Inaccurate MDS Medication Coding for Two Residents
Penalty
Summary
The facility failed to accurately complete Minimum Data Set (MDS) assessments for two residents, as required by federal regulations. For one resident, physician's orders indicated the administration of Lisinopril-hydrochlorothiazide, a combination antihypertensive and diuretic medication, every morning during the assessment period. However, the corresponding MDS assessment did not reflect that a diuretic was administered during the seven-day look-back period. For another resident, physician's orders and the Medication Administration Record (MAR) showed that Dilantin, an anticonvulsant, was given every morning and at bedtime throughout the assessment period, but the MDS assessment failed to indicate that an anticonvulsant was received during the same timeframe. These discrepancies were confirmed through a review of clinical records, the RAI User's Manual, and staff interviews, including confirmation by the Director of Nursing. The inaccurate coding in the MDS assessments did not accurately reflect the residents' medication administration as documented in the MAR and physician's orders, resulting in noncompliance with regulatory requirements for assessment accuracy.
Plan Of Correction
A Modification Request to correct the erroneous coding for Section N0415G1 for Resident 1 for the Annual Minimum Data Set Assessment dated May 24, 2025 was completed and submitted on July 15, 2025. A Modification Request to correct the erroneous coding for Section N0415K1 for Resident 25 for the Significant Change Minimum Data Set Assessment dated April 22, 2025 was completed and submitted on July 2, 2025. Residents who receive diuretic medications have the ability to be affected by this alleged deficient practice.

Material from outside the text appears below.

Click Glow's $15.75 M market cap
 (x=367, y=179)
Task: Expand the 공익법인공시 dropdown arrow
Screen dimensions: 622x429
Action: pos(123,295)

A whole house audit of recently completed Minimum Data Set Assessments was completed by the Director of Nursing/designee to ensure residents receiving diuretic medications were coded correctly on completed assessments. Residents who receive anticonvulsant medications have the ability to be affected by this alleged deficient practice. A whole house audit of recently completed Minimum Data Set Assessments was completed by the Director of Nursing/designee to ensure residents receiving anticonvulsant medications were coded correctly on completed assessments. The Director of Nursing reviewed the coding instructions for Section N0415G1 in the Resident Assessment Instrument Manual with the Registered Nurse Assessment Coordinator and the Licensed Practical Nurse Assessment Coordinator. The Director of Nursing reviewed the coding instructions for Section N0415K1 in the Resident Assessment Instrument Manual with the Registered Nurse Assessment Coordinator and the Licensed Practical Nurse Assessment Coordinator. Audits will be performed by the Director of Nursing/designee weekly times four weeks then monthly times two months to ensure any resident receiving diuretic medications is coded correctly. Results of these audits will be reviewed in Quality Assurance and Performance Improvement times three months or until substantial compliance is noted. Audits will be performed by the Director of Nursing/designee weekly times four weeks then monthly times two months to ensure any resident receiving anticonvulsant medications is coded correctly. Results of these audits will be reviewed in Quality Assurance and Performance Improvement times three months or until substantial compliance is noted.